Addiction Treatment Industry Newswire
02//18/2013 -ATIN- In a historic development, one that shows how critical it is for addictions non-profits to build deep and talented management teams that are skilled at stoking strong working alliances with mission focused boards, it now appears that Caron Treatment Programs management teams has solidly emerged as the largest private non-profit drug rehab alcohol rehab addiction treatment services provider in the nation. With expectations that client service revenue at Caron, according to CFO Drew Rothermel, will reach $125M in the fiscal reporting year ending mid-2013, Caron has displaced world famous Hazelden from what has been for many decades the AA-based treatment pioneer’s seeming permanent perch atop the private non-profits.

Change at Top

That Hazelden is no longer the treatment services revenue leader for non-profits – which together account for 60 percent of the industry – is a turn of events certainly with big significance for the addiction treatment industry. But Caron’s rocket-like emergence as the one to beat is more symbolic, rather than emblematic, of major changes post managed care in the specialty stand-alone sector of the addiction treatment market, which attracts approximately 45 percent, or about $19B, of the $35B or so spent annually treating addictions nationwide. With the famous “chit chat” moniker defining Dick Caron’s key role in pioneering spiritual, 12-Step care models after his return from WWII- just as he began to build out Caron’s main campus in south eastern Pennsylvania into the now famous Wernersville main campus – Hazelden was also, perhaps a little more famously, pursuing the same spiritual-driven treatment agenda based on the principals of Alcoholics Anonymous. In fact the two institutions together, Caron and Hazelden, more than any others it is likely safe to say, are responsible for shaping the overwhelmingly spiritual-based AA modality driven addictions care system that currently exists in our country.

Management Differentiator

Key founding management at the two centers began to move aside and make way for a new generation of managers just as managed care was savaging its way through the addictions market in the early 1990s. The bottom line is that management at Caron adapted brilliantly to this new environment, executing with minimal failure and exceptional continuity, with CEO Doug Tieman and right hand CFO Drew Rothermel working a team that pulled a struggling but venerable name from the brink, then put-the-pedal-to-the-metal and began growing client revenues from a mere $20M about a decade ago. Caron is now the largest residential player in the key East Coast “destination” South Florida market, with aggressive expansion that offers comprehensive care at every single price point – the new Ocean Drive at the high end down to the more affordable Gate Lodge, formerly a Hanley asset. With success in most ventures, from Bermuda to New York, Caron has won itself some wiggle room in places like Dallas.

Again, Management …

While Caron achieved all this with remarkable management continuity, Hazelden has gone through a few CEOs, culminating in the disastrous tenure of Ellen Breyer, under whom Hazelden lost virtually every single major senior manager. With a literal revolving door at the very top in the enormously difficult post-managed care years, it’s no wonder execution failed at most organic expansion efforts in places like Chicago and New York, not to mention the breakup of the long relationship with Hanley Center in Florida. During this period, publishing was the stellar performer at Hazelden, which struggled with enormous new high-end for-profit competition coming from Arizona and Southern California that had strong expertise in attracting cash-out-pocket private pay clientele. While Hazelden sat on the fence in the face of ever more intrusive commercial payor utilization review, ultimately making a decision to leverage very generous Minnesota attitudes toward treatment to make a big lucrative in-network play, Caron’s dynamic duo of management and board of directors made a gutsy decision early on to sever all insurance relationships… and once again executed brilliantly in the tough private pay environment.

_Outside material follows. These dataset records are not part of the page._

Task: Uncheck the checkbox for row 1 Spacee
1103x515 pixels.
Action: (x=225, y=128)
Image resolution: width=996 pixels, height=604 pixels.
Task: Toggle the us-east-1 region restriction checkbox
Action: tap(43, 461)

A Radical Hazelden Initiative?

 So while client services revenues have rebounded in recent years, Hazelden CEO Mark Mishek says annual revenues ran at $105M to year-end 2012, well shy of the $125M expected at Caron year-end mid-2013. With assurances he plans to be around for a while, Mishek has managed to coax the return of key personnel like Medical Director Marv Seppala, who may be spearheading a quite radical expansion right at spiritual awakenings ground zero. In January, Hazelden acquired HealthWorks NW, which is essentially a group addiction medicine practice on steroids. It’s the kind of clinic, with Suboxone therapy a main component, which has been growing by leaps and bounds in the last couple of years and attracting plenty of private equity investment nationwide. Despite Hazelden’s assurances in the press release that HealthWorks and Hazelden are in similar treatment lines, the fact is the two couldn’t be more different and HealthWorks represents a radical departure into a highly medical model, one that Mishek told Treatment Magazine he’s not averse to building on in coming years.